A única figura feminina é a rainha Filipa de Lencastre, mãe do Infante Dom Henrique, que ergue as mãos unidas, como se fosse rezar, e revela uma expressão que mistura esperança e temor pelo destino dos aventureiros.

"Foi muito comovente ver todas estas figuras ao perto, de uma forma impossível de ver de terra", comentou Luís Pavão em declarações à agência Lusa. "Eu decidi explorar essa proximidade e entusiasmei-me bastante", relatou.

O fotógrafo acedeu à "expressividade, à forma de tratar as figuras na pedra, às texturas, que tentam imitar a realidade", e apresenta essa visão ao público.
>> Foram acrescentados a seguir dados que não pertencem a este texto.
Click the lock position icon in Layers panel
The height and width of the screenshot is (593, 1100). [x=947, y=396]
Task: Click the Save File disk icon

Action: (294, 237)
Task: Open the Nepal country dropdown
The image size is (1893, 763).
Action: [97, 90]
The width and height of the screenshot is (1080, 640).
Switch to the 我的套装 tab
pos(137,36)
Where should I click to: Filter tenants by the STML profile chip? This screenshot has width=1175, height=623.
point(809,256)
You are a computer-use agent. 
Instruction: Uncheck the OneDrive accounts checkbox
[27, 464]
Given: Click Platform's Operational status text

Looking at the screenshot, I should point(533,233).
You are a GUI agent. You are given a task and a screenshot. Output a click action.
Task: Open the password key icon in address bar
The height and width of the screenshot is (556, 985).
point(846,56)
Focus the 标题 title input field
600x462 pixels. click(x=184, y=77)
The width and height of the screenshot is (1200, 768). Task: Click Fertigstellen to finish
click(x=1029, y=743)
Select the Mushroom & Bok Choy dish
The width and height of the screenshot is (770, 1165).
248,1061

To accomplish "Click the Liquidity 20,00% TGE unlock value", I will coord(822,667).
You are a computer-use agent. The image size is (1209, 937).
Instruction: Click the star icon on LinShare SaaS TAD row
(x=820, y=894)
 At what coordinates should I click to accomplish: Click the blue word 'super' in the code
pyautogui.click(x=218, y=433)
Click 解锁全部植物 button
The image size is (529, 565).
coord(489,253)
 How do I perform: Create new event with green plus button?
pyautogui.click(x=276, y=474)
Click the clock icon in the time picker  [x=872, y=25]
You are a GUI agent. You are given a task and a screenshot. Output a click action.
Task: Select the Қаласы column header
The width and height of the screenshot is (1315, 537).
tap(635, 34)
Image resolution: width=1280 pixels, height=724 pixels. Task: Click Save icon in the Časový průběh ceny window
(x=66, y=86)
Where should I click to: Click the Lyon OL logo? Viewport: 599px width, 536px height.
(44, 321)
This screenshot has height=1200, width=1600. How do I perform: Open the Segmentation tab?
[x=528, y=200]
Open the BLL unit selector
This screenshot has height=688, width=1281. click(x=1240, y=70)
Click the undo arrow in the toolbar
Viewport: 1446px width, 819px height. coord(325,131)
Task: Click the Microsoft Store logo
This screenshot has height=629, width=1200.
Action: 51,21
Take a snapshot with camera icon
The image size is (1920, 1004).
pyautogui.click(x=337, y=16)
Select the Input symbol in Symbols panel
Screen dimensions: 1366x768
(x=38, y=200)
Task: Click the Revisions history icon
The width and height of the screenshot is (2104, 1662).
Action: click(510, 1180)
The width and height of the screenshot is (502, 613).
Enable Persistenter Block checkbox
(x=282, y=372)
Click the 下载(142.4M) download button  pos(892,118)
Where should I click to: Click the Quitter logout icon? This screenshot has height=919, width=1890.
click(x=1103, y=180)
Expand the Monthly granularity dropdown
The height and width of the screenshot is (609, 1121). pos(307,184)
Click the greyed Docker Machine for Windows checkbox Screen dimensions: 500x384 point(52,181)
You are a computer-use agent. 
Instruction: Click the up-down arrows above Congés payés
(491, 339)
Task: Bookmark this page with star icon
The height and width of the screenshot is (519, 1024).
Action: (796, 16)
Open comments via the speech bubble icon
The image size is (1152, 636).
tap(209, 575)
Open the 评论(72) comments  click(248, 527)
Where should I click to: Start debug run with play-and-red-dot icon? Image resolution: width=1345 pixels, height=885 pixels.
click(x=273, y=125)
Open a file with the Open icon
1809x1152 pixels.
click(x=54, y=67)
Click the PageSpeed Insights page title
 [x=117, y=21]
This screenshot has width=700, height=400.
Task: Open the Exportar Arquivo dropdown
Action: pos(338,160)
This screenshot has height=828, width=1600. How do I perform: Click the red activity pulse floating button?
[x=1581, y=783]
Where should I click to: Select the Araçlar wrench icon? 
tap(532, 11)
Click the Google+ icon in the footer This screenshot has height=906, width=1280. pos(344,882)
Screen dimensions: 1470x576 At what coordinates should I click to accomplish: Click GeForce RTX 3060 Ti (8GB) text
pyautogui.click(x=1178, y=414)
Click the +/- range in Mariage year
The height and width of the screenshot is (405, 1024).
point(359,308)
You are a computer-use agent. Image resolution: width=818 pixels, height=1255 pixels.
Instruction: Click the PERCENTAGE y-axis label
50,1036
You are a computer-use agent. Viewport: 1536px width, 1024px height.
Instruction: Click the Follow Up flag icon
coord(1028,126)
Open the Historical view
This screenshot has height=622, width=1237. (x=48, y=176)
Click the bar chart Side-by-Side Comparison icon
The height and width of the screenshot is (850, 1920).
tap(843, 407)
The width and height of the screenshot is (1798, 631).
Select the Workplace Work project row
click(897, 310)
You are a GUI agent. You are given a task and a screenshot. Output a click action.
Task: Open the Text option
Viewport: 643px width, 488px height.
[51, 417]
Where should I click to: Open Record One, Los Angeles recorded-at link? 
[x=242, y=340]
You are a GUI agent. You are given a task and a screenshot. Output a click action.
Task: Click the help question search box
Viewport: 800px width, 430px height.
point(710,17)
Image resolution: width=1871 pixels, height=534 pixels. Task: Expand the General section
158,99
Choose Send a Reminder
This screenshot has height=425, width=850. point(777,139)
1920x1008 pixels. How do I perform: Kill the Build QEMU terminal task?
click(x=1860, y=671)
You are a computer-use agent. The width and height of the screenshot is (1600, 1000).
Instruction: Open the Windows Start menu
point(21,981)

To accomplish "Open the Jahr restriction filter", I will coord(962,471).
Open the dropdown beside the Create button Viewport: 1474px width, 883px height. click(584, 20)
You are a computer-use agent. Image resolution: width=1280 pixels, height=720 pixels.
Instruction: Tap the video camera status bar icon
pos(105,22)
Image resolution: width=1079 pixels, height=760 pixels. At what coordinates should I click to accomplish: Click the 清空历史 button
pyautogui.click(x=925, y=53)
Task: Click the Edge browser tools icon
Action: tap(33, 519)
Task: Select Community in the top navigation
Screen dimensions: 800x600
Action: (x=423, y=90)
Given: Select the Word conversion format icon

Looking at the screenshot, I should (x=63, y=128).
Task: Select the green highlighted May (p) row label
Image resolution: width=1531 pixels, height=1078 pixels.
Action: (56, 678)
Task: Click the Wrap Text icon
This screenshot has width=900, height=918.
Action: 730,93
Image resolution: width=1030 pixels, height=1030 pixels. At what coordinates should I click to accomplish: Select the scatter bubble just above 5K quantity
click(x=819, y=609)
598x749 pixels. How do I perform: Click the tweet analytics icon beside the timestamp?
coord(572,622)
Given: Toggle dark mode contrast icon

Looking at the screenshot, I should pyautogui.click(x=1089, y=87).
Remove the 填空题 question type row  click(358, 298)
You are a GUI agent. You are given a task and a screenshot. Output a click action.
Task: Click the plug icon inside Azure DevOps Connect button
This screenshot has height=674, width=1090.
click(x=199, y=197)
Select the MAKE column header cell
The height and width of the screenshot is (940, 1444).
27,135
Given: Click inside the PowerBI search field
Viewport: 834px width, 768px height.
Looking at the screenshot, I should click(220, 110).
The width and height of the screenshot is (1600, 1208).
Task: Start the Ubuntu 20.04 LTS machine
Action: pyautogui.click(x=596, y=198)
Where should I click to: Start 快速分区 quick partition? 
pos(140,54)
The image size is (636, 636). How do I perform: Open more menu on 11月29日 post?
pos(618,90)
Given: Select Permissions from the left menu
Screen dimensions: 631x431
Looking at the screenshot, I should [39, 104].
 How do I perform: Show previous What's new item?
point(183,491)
Nas fotos também é possível ver de perto os problemas que afetavam as esculturas: líquenes alaranjados, crostas negras, fissuras, provocadas pelos ventos, chuva, aquecimento da pedra e poluição.

O Padrão dos Descobrimentos tem 56 metros de altura e é feito de betão armado, revestido de cantaria de pedra rosal de Leiria e decorado com esculturas em calcário de Sintra.

O monumento recebeu 351.592 visitantes em 2017, indicou à agência Lusa a diretora.

No Ano Europeu do Património Cultural, a segunda exposição anual do Padrão dos Descobrimentos destaca o trabalho de salvaguarda e proteção realizado no monumento desenhado pelo arquiteto Cottinelli Telmo (1897-1948) e concretizado pelo escultor Leopoldo de Almeida (1898-1975).

Construído pela primeira vez em 1940 em gesso e argamassa, como parte do cenário da Exposição do Mundo Português, o Padrão dos Descobrimentos foi destruído pelo vendaval de janeiro de 1941 que assolou a zona.

Vinte anos depois, no contexto das Comemorações Henriquinas, voltou a ser construído de acordo com os planos originais, com a orientação do arquiteto António Pardal Monteiro (1928-2012), suportado por uma estrutura da responsabilidade do engenheiro Edgar Cardoso (1913-2000).